La deuxième piste est de faciliter l'abord de la participation politique. Pour toute une partie de la jeunesse, la participation politique continue en effet à se heurter à des barrières culturelles fortes. Il existe une sorte de « cens caché » de nature culturelle. Il faut donc lever ces barrières culturelles par la mise en place d'un travail d'information, d'éducation, d'encouragement, d'accompagnement et d'expérimentation à l'exercice du vote. Pour cela, nous pensons qu'il faut privilégier une socialisation politique plus « horizontale », passant par des médiations perçues comme légitimes par les jeunes. On pourrait par exemple utiliser le service civique comme levier de la mobilisation politique des jeunes.

Un autre axe de réflexion porte sur le renforcement de la capacité du monde politique à entendre les attentes que nos concitoyens expriment à « bas bruit » à travers leur participation aux réseaux sociaux ou des actes du quotidien codés comme des actes politiques. Il faut rendre audible ce qui se dit sur ces fréquences. Le travail politique de terrain y contribue depuis longtemps, mais cela ne suffit plus car le terrain a changé. Comme l'a souligné Brice Teinturier devant la délégation, si le numérique pose un certain nombre de problèmes aux institutions démocratiques, il constitue aussi une partie de la solution à la crise. Les nouveaux canaux d'information et les communautés qui se forment ponctuellement peuvent aider à trouver des solutions afin de compléter la démocratie représentative traditionnelle.

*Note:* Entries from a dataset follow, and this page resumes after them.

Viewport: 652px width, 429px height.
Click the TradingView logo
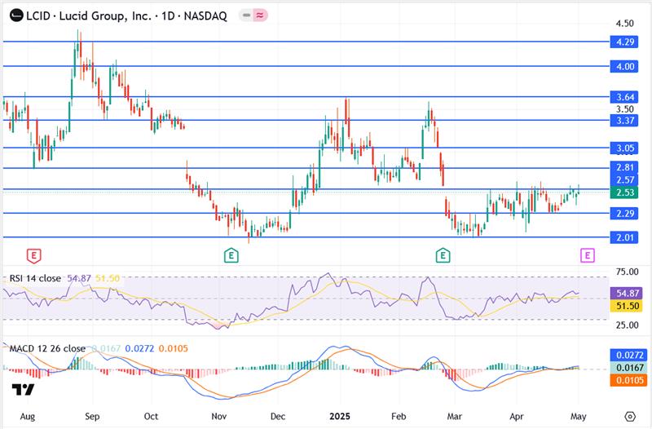(x=23, y=390)
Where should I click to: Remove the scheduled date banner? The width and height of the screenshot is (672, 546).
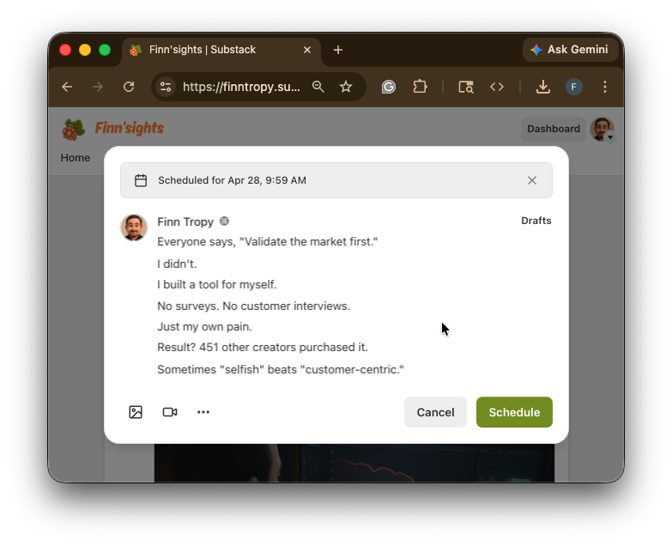coord(532,180)
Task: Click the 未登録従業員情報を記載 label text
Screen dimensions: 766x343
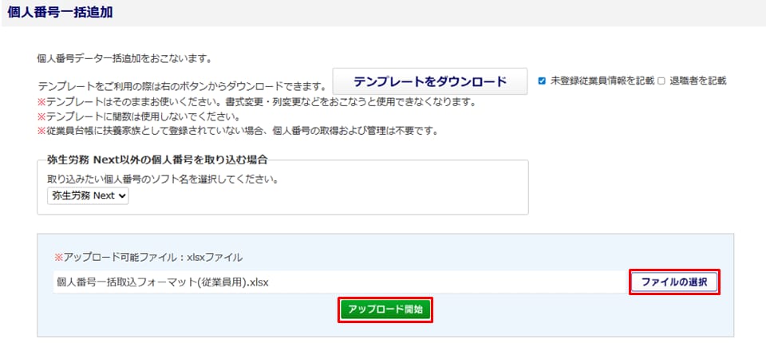Action: (602, 81)
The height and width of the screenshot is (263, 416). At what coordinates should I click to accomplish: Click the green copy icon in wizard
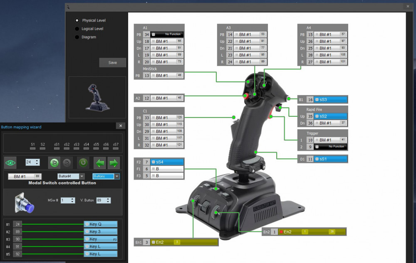pyautogui.click(x=54, y=162)
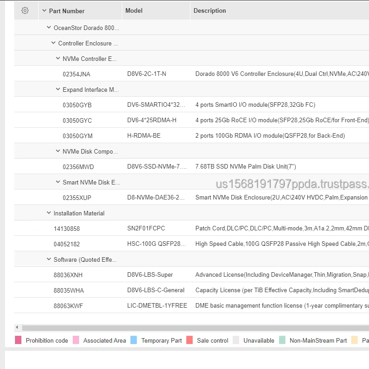
Task: Open table settings gear icon
Action: pyautogui.click(x=25, y=10)
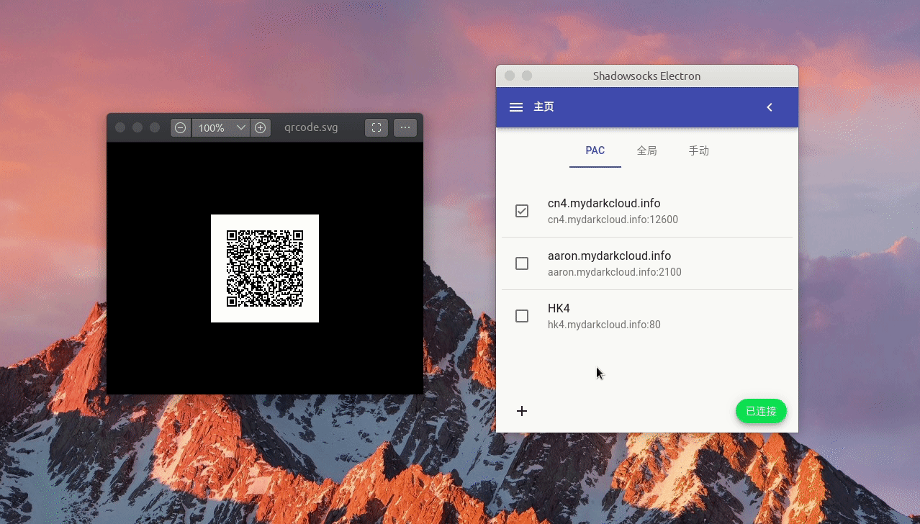Viewport: 920px width, 524px height.
Task: Zoom in with the plus magnifier icon
Action: [x=261, y=128]
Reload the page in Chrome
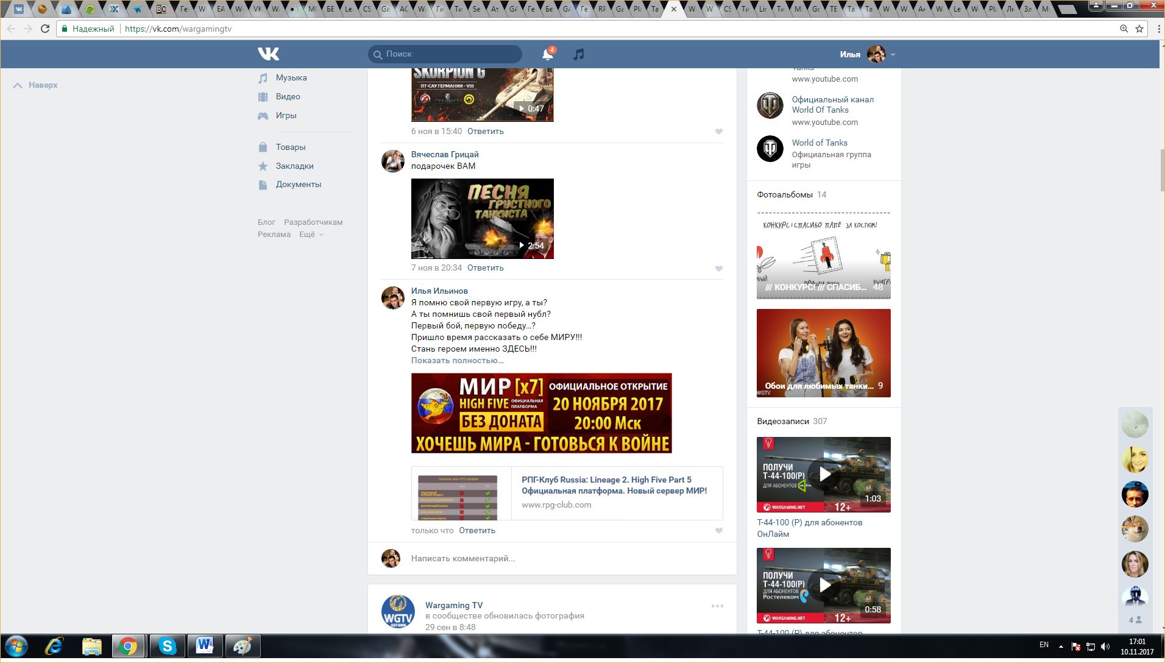 [44, 29]
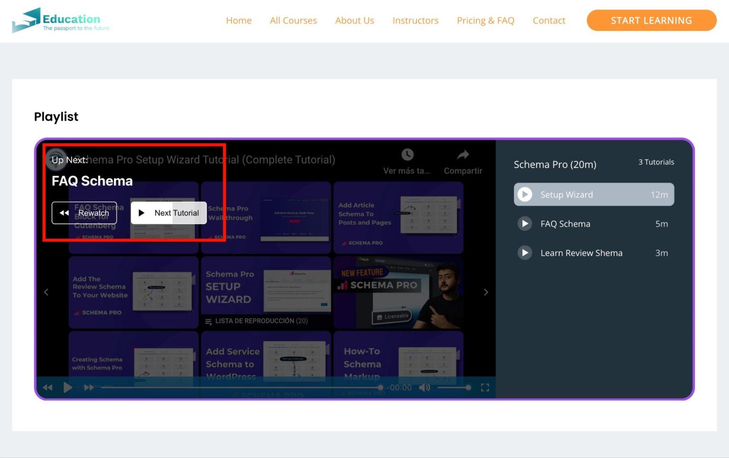Mute audio with the speaker icon
This screenshot has width=729, height=458.
point(424,387)
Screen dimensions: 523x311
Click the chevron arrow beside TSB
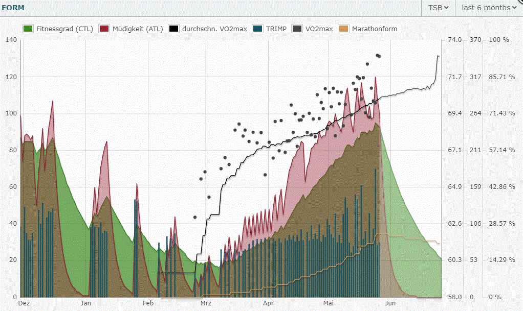447,8
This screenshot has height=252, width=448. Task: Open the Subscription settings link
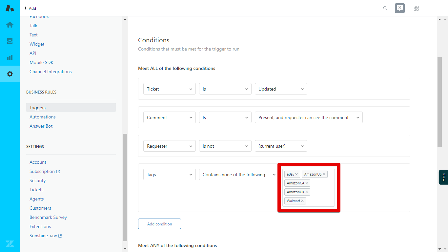pos(43,171)
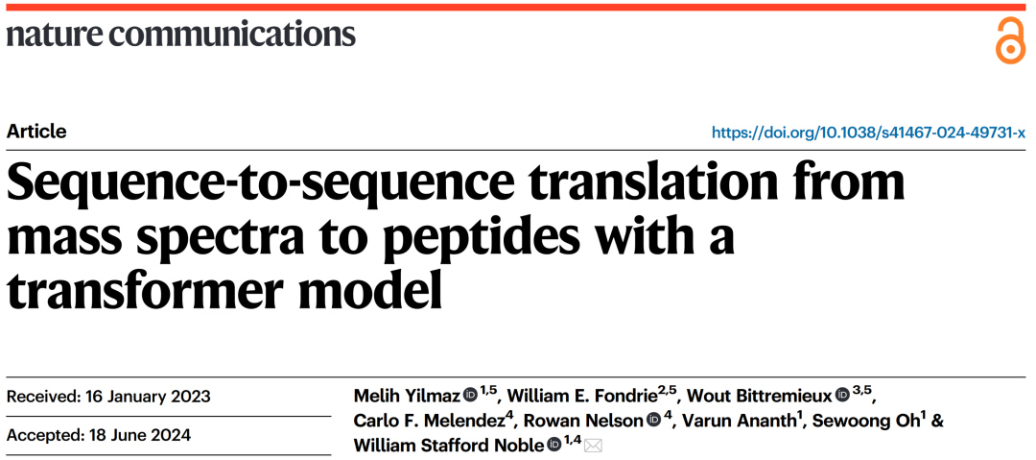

La quatrième piste est de travailler à associer davantage les jeunes sous forme consultative dans les décisions les concernant. Cela pourrait passer par le développement, au niveau local ou national, de panels consultatifs de jeunes citoyens et par leur association à des études d'impact générationnelle qui évalueraient les conséquences des choix collectifs sur la situation de la jeunesse.

Enfin, comme l'a indiqué précédemment ma collègue, il faut davantage valoriser et mobiliser l'appétence des générations montantes pour les formes d'engagement citoyen concret, en leur donnant un cadre clair et protecteur.